- **PROBLEMS TO WORK ON**
1. In the Atlas training script, which precision value does a comment recommend if your GPUs support it?
2. Please continue the Atlas training script from its last line, writing the next few lines in the same style.

- **EXCERPTED PASSAGE**
* BEGIN *
EVAL_FILES="${DATA_DIR}/data/nq_data/dev.jsonl"
SAVE_DIR=${DATA_DIR}/experiments/
EXPERIMENT_NAME=my-nq-64-shot-example
TRAIN_STEPS=30

srun python train.py \
    --shuffle \
    --train_retriever \
    --gold_score_mode pdist \ # loss function for retriever (see paper)
    --use_gradient_checkpoint_reader --use_gradient_checkpoint_retriever\ # save GPU memory with gradient checkpointing at expense of speed
    --precision fp32 \ # use "bf16" if supported by your GPUs, fp16 is usually unstable
    --shard_optim --shard_grads \ # Save GPU memory using these optimizations
    --temperature_gold 0.01 --temperature_score 0.01 \ 
    --refresh_index -1 \ # for fewshot finetune, refreshing the index (i.e. recomputing the embeddings) is expensive and not really worth it
    --query_side_retriever_training\ # instead, for fewshot runs, finetuning only the query-encoder of Contriever works well. Remove this flag to finetune whole retriever
    --target_maxlength 16 \ # max length of generation
    --reader_model_type google/t5-${SIZE}-lm-adapt \ # architecture of Atlas
    --dropout 0.1 --weight_decay 0.01 --lr 4e-5 --lr_retriever 4e-5 --scheduler linear \ # optimization flags
    --text_maxlength 512 \ # max length of question + passage when concatenated
    --model_path "${DATA_DIR}/models/atlas/${SIZE}" \ # path to the pretrained Atlas model we just downloaded (pass 'none' to init from plain t5 and Contriever)
* END *
- **STORED ROWS**
* BEGIN *
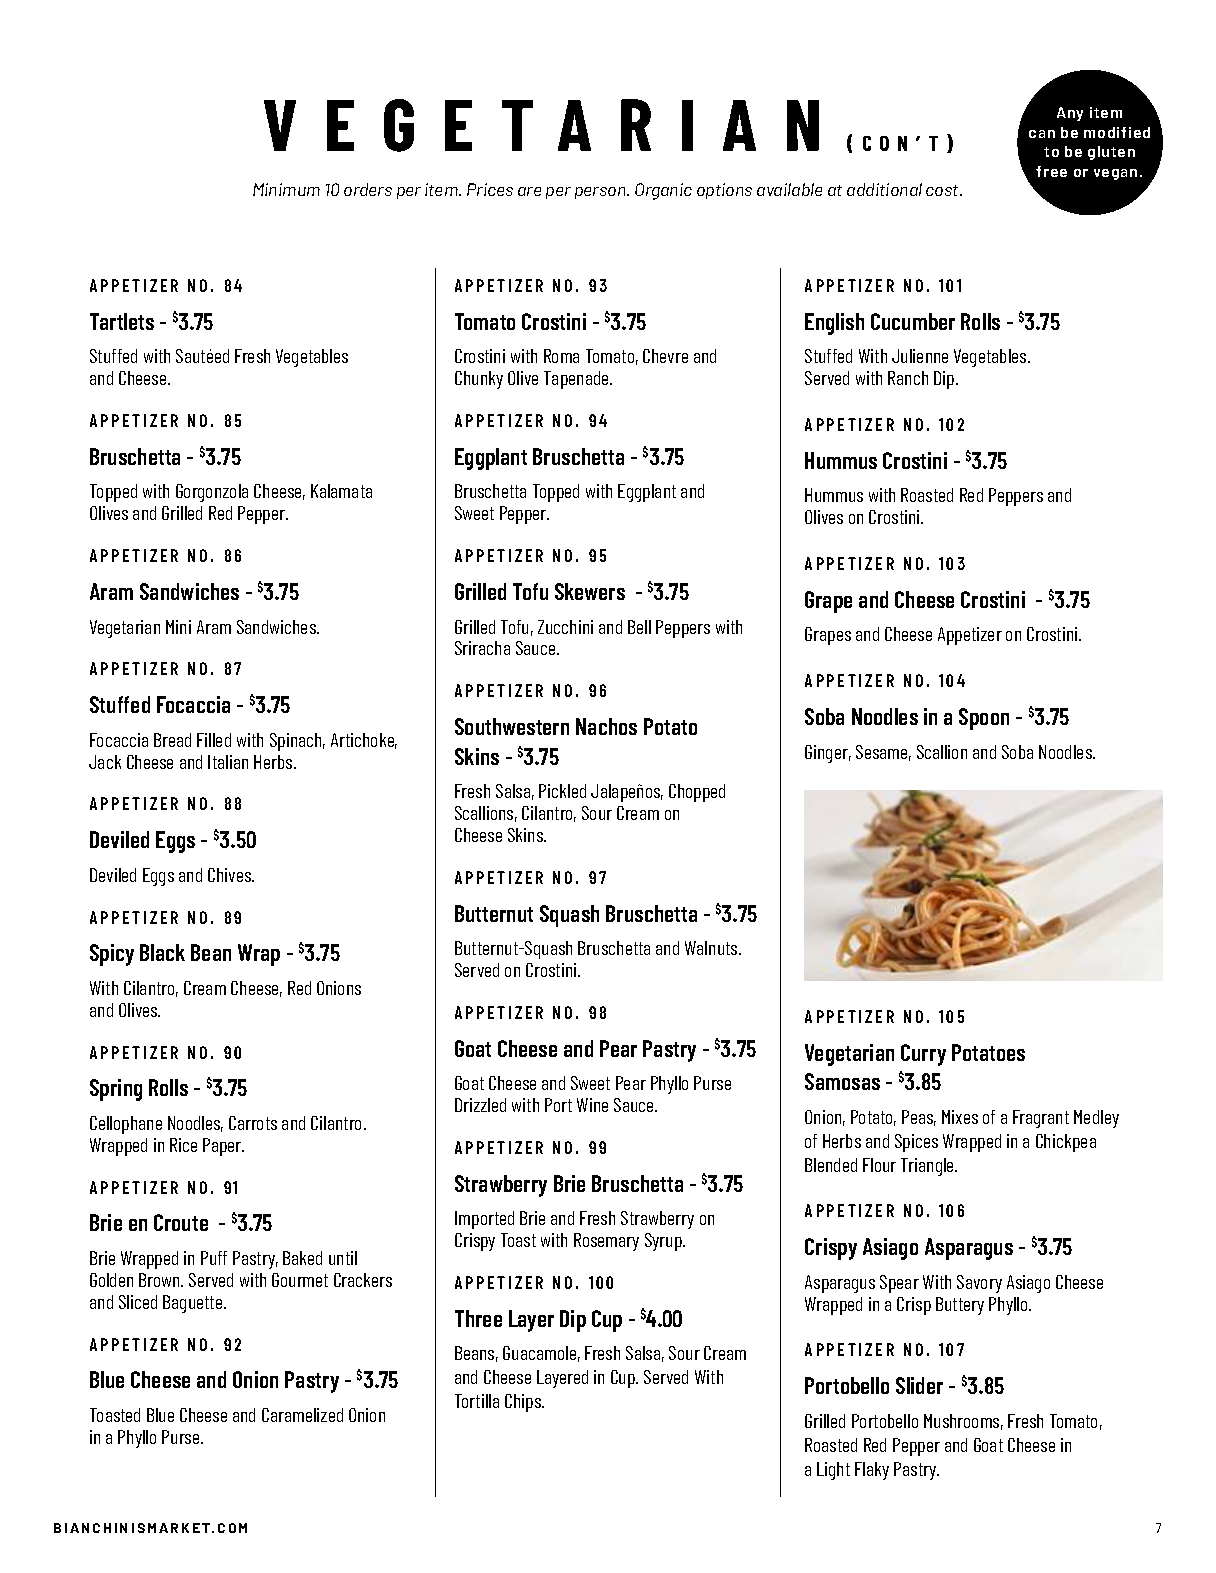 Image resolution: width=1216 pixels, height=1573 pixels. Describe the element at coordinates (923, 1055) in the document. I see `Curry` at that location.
* END *
* BEGIN *
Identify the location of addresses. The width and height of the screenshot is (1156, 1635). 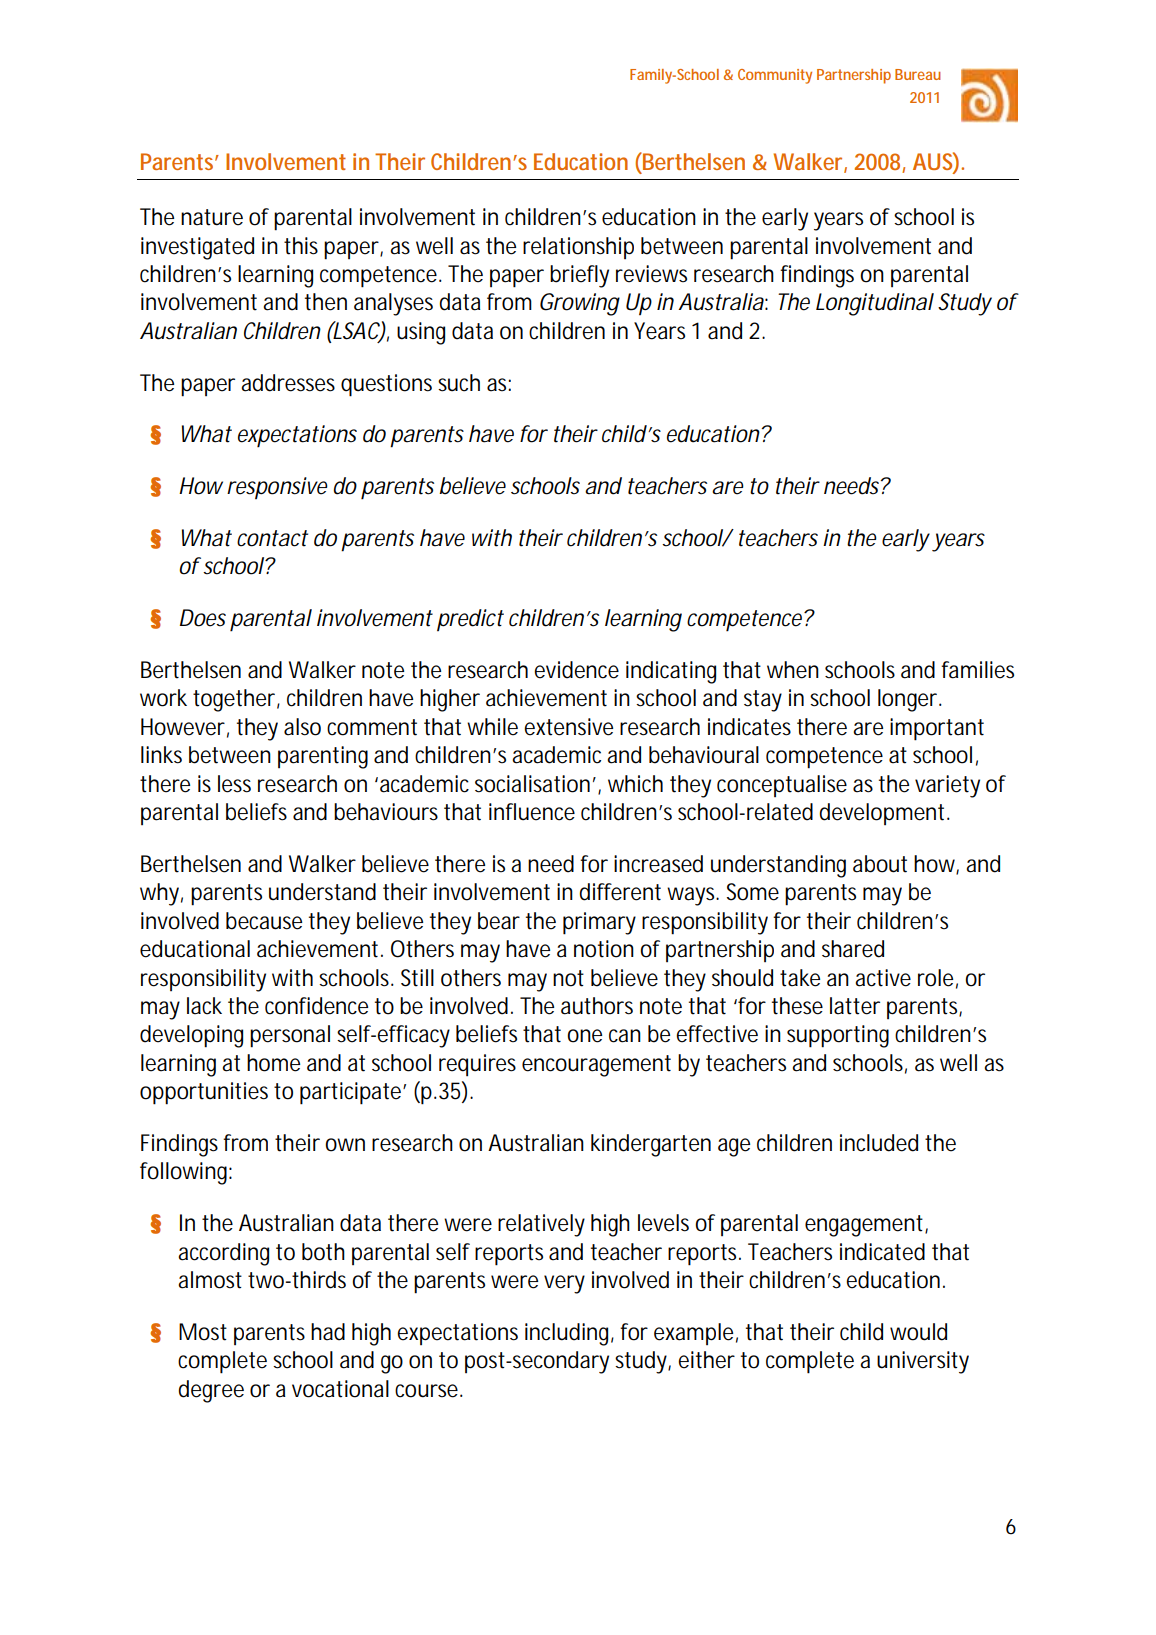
* END *
- **EXPECTED RESPONSES**
1. bf16

2.
    --train_data "${DATA_DIR}/data/nq_data/train.64-shot.jsonl" \ # path the 64-shot train dataset we just downloaded 
    --eval_data "${DATA_DIR}/data/nq_data/dev.jsonl" \ # path the NQ dev dataset we just downloaded, to evaluate on when training is done
    --per_gpu_batch_size 1 \
    --n_context 40 \ # pass the top 40 passages from the retriever to the language model
    --retriever_n_context 40 \ # finetune the retriever with the top 40 passages
    --name ${EXPERIMENT_NAME} \ # name of experiment (also the name of the directory the logs and models will be saved to)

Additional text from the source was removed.